▶ _DIRECTIONS_: Hand back, word for word, the lines from the one containing "Screen dimensions: 790x384" to the end of the records, both included, and leave out pictures.

+++ DATASET CONTENT

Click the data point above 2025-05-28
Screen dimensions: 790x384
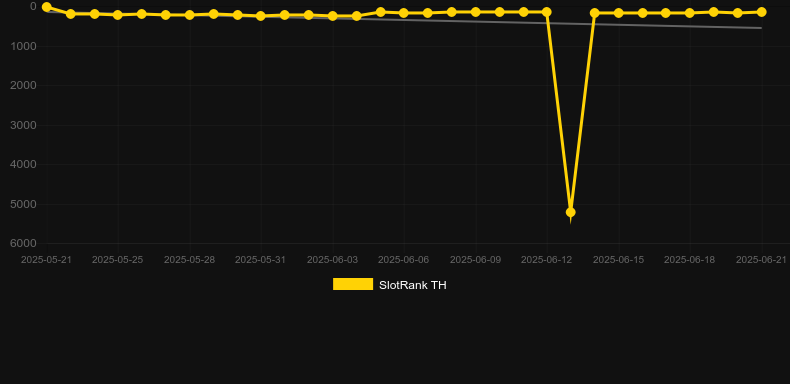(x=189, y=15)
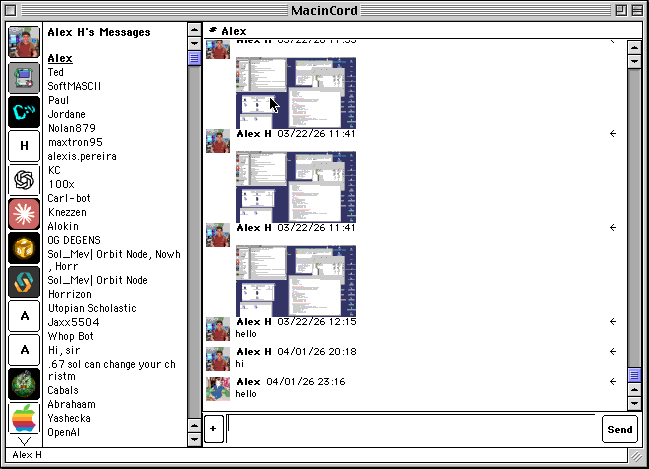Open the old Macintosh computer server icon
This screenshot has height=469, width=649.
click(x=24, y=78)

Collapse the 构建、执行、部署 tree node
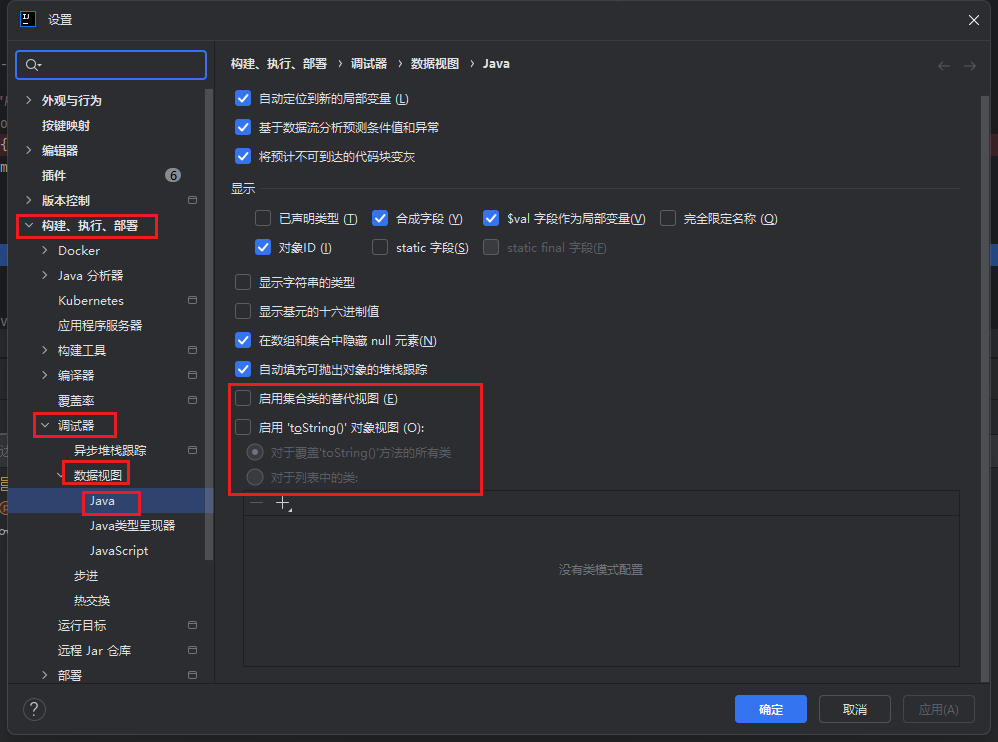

++++++

▶ _RESULT_:
Screen dimensions: 790x384
(x=189, y=15)
Open the old Macintosh computer server icon
This screenshot has height=469, width=649.
click(x=24, y=78)

Collapse the 构建、执行、部署 tree node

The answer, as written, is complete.